Che il problema sia reale, oltre a queste indicative cifre
percentuali, lo suggerisce l'avvertimento a non costruire un ponte
sullo Stretto di Messina troppo basso lanciato da Luigi Merlo, in
passato presidente dell'Autorità Portuale di Genova e
attualmente dirigente del gruppo armatoriale MSC
(
del 23
febbraio 2023). MSC, oltre ad essere leader mondiale del mercato
del trasporto marittimo dei container, è la compagnia che ha
rilanciato il porto di Gioia Tauro sulla scena internazionale
portandovi le proprie navi, che tuttora rappresentano la parte
preponderante del traffico nello scalo calabrese.

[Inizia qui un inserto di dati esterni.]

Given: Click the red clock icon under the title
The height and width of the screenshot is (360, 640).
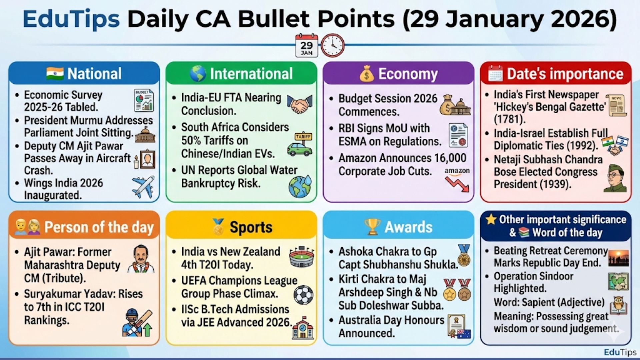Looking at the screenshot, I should [332, 45].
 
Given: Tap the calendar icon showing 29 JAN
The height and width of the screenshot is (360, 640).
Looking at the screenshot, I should [307, 45].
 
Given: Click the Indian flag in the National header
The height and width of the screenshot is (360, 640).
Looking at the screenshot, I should [55, 73].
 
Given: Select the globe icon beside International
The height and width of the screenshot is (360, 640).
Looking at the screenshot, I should [198, 74].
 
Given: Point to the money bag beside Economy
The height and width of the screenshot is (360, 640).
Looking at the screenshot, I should [367, 74].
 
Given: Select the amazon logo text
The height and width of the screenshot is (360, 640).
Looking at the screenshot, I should [457, 171].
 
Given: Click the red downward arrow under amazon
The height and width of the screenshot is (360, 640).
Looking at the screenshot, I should [457, 184].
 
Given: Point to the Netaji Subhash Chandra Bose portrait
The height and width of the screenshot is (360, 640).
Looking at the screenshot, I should [615, 178].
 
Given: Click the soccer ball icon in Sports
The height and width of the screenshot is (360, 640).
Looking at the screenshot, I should [303, 295].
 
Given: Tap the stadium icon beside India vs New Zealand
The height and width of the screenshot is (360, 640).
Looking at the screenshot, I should [301, 257].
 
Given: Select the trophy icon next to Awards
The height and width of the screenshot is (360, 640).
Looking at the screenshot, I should [372, 227].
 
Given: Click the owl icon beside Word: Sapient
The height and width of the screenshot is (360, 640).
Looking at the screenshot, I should [618, 305].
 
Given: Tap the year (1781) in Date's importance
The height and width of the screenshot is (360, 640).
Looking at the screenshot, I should [510, 119].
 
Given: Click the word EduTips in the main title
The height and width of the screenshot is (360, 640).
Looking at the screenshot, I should [71, 19].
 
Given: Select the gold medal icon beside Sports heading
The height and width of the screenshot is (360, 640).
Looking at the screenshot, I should [219, 227].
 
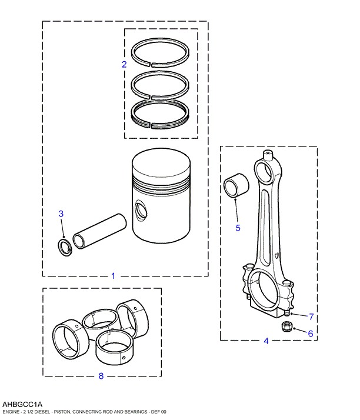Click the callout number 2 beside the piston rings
point(124,64)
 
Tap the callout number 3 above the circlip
point(61,214)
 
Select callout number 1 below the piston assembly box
point(114,276)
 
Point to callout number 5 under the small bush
point(238,228)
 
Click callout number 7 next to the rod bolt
point(311,317)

Ma è anche
il gruppo che gestisce l'unico container terminal del porto di Gioia
Tauro. Quindi l'avviso è evidentemente fondato su
considerazioni legate alle caratteristiche della flotta di MSC e
lascia presupporre che, se un ostacolo quale potrebbe essere il
nuovo ponte dovesse pregiudicare l'attività operativa della
flotta della compagnia, MSC potrebbe indirizzare le proprie navi
altrove.
Certo le navi di MSC, come di altre compagnie, per raggiungere
il porto di Gioia Tauro provenienti dal canale di Suez potrebbero
effettuare il periplo della Sicilia. Almeno quelle più
grandi. Tuttavia, dato che attualmente queste ultime in Italia
toccano solo Gioia Tauro, è possibile che MSC, e con lei
altre compagnie, potrebbero decidere di avvalersi piuttosto di altri
porti di transhipment mediterranei.
Questo rischio, inoltre, se è tutt'altro che remoto per
Gioia Tauro, è corso anche da altri porti italiani, sia
quelli che sono collegati da linee marittime feeder allo scalo
calabrese sia quelli che potrebbero anch'essi perdere una quota di
navi di grande capacità che non potrebbero transitare nello
Stretto di Messina.
Dato che, come sembra certo, il ponte si farà, forse già
ora è il momento di valutare il futuro scenario e, se
possibile, identificare delle contromisure.